+++ SUPPLIED RECORDS
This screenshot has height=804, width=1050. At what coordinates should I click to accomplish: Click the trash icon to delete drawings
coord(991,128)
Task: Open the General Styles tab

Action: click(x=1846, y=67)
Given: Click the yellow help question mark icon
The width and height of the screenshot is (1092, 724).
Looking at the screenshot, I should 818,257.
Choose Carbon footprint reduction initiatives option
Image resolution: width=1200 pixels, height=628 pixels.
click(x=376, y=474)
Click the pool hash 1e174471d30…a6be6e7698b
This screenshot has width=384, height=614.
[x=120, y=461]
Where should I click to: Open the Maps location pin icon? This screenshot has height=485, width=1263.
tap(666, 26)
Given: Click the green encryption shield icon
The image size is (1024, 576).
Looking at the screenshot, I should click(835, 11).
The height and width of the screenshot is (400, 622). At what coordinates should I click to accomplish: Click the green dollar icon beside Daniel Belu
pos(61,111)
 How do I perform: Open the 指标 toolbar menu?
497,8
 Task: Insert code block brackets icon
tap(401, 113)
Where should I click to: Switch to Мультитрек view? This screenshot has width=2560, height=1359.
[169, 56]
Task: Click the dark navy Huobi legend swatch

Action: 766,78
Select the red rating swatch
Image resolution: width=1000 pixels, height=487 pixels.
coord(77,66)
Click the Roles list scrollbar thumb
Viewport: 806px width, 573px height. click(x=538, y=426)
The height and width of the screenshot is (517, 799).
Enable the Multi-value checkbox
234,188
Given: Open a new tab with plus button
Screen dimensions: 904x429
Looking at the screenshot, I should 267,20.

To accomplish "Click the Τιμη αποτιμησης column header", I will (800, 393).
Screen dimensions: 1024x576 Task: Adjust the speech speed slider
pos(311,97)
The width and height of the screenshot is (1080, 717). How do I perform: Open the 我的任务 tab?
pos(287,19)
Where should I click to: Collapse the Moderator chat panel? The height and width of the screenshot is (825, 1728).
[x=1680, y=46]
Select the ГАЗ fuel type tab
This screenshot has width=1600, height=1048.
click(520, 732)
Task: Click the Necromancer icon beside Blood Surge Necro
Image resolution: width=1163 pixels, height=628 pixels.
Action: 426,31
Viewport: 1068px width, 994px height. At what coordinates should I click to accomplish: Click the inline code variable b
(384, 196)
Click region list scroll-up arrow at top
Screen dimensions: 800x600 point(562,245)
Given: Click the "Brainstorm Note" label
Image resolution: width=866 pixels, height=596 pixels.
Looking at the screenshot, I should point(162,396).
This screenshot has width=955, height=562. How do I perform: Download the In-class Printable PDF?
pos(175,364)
++++++
◆ TASK INSTRUCTIONS:
Would you set down every entry again, exactly?

◆ RESPONSE TO THE EXERCISE:
This screenshot has height=804, width=1050. At what coordinates should I click to accomplish: Click the trash icon to delete drawings
coord(991,128)
Task: Open the General Styles tab

Action: click(x=1846, y=67)
Given: Click the yellow help question mark icon
The width and height of the screenshot is (1092, 724).
Looking at the screenshot, I should 818,257.
Choose Carbon footprint reduction initiatives option
Image resolution: width=1200 pixels, height=628 pixels.
click(x=376, y=474)
Click the pool hash 1e174471d30…a6be6e7698b
This screenshot has width=384, height=614.
[x=120, y=461]
Where should I click to: Open the Maps location pin icon? This screenshot has height=485, width=1263.
tap(666, 26)
Given: Click the green encryption shield icon
The image size is (1024, 576).
Looking at the screenshot, I should click(835, 11).
The height and width of the screenshot is (400, 622). At what coordinates should I click to accomplish: Click the green dollar icon beside Daniel Belu
pos(61,111)
 How do I perform: Open the 指标 toolbar menu?
497,8
 Task: Insert code block brackets icon
tap(401, 113)
Where should I click to: Switch to Мультитрек view? This screenshot has width=2560, height=1359.
[169, 56]
Task: Click the dark navy Huobi legend swatch

Action: 766,78
Select the red rating swatch
Image resolution: width=1000 pixels, height=487 pixels.
coord(77,66)
Click the Roles list scrollbar thumb
Viewport: 806px width, 573px height. click(x=538, y=426)
The height and width of the screenshot is (517, 799).
Enable the Multi-value checkbox
234,188
Given: Open a new tab with plus button
Screen dimensions: 904x429
Looking at the screenshot, I should 267,20.

To accomplish "Click the Τιμη αποτιμησης column header", I will (800, 393).
Screen dimensions: 1024x576 Task: Adjust the speech speed slider
pos(311,97)
The width and height of the screenshot is (1080, 717). How do I perform: Open the 我的任务 tab?
pos(287,19)
Where should I click to: Collapse the Moderator chat panel? The height and width of the screenshot is (825, 1728).
[x=1680, y=46]
Select the ГАЗ fuel type tab
This screenshot has width=1600, height=1048.
click(520, 732)
Task: Click the Necromancer icon beside Blood Surge Necro
Image resolution: width=1163 pixels, height=628 pixels.
Action: 426,31
Viewport: 1068px width, 994px height. At what coordinates should I click to accomplish: Click the inline code variable b
(384, 196)
Click region list scroll-up arrow at top
Screen dimensions: 800x600 point(562,245)
Given: Click the "Brainstorm Note" label
Image resolution: width=866 pixels, height=596 pixels.
Looking at the screenshot, I should point(162,396).
This screenshot has width=955, height=562. How do I perform: Download the In-class Printable PDF?
pos(175,364)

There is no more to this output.